2/ .Voir Courant Alternatif N°304  : Italie  : la pandémie et la médecine de territoire.

Encart.

Le « Ségur  » de la santé, tient son nom des rencontres entre gouvernement et syndicats, au ministère de la santé, avenue de Ségur. Ces concertations initiées par le gouvernement d’E. Philippe ont été finalisées par un plan et des mesures signés le 21 juillet 2020 par la CFDT, FO et l’UNSA. Certains personnels de Santé ont obtenu une prime et une augmentation salariale de 180 euros en deux fois  : une moitié dès 2020 puis le reste pour 2021. Bien moins que les 300 euros pour tous et toutes demandés par les salarié.es en lutte.
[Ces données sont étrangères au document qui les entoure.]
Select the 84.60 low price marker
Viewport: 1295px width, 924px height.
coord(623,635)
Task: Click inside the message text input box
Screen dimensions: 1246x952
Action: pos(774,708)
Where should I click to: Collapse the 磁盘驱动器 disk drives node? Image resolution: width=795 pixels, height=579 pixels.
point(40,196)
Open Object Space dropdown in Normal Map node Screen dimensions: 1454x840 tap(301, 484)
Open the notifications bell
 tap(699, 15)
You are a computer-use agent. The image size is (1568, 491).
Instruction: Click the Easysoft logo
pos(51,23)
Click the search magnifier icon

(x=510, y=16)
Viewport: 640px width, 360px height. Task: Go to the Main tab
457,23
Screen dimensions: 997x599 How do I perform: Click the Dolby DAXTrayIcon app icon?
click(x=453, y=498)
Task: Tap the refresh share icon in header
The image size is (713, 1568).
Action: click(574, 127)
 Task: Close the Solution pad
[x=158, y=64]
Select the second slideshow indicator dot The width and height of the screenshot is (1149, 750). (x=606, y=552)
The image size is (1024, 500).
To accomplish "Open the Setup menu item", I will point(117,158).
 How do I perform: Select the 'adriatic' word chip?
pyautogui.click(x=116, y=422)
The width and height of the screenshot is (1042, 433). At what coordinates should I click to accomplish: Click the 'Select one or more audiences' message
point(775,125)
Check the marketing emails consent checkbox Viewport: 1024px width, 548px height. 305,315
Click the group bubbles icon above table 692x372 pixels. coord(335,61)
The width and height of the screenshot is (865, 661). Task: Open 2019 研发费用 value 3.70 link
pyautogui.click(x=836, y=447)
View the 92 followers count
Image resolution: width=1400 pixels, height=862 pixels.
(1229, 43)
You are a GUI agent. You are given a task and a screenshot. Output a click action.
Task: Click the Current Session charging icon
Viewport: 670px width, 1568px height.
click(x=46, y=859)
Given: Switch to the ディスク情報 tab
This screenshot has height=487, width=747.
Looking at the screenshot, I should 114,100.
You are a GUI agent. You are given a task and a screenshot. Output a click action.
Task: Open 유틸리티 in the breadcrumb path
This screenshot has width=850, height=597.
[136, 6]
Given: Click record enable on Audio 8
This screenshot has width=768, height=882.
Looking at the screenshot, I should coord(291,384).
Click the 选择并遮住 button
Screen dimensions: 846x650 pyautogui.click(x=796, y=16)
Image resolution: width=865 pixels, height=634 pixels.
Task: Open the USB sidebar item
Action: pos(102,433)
Derrière cette mascarade de concertation, le président a pu garder son « cap austéritaire » et le gouvernement poursuivre sa politique anti-sociale contre les soignant.es et, en dégât collatéral, contre la population. Notons que le syndicat SUD-Santé dénonçait la farce en s’abstenant de participer au « Ségur de la santé  » dès les premières réunions.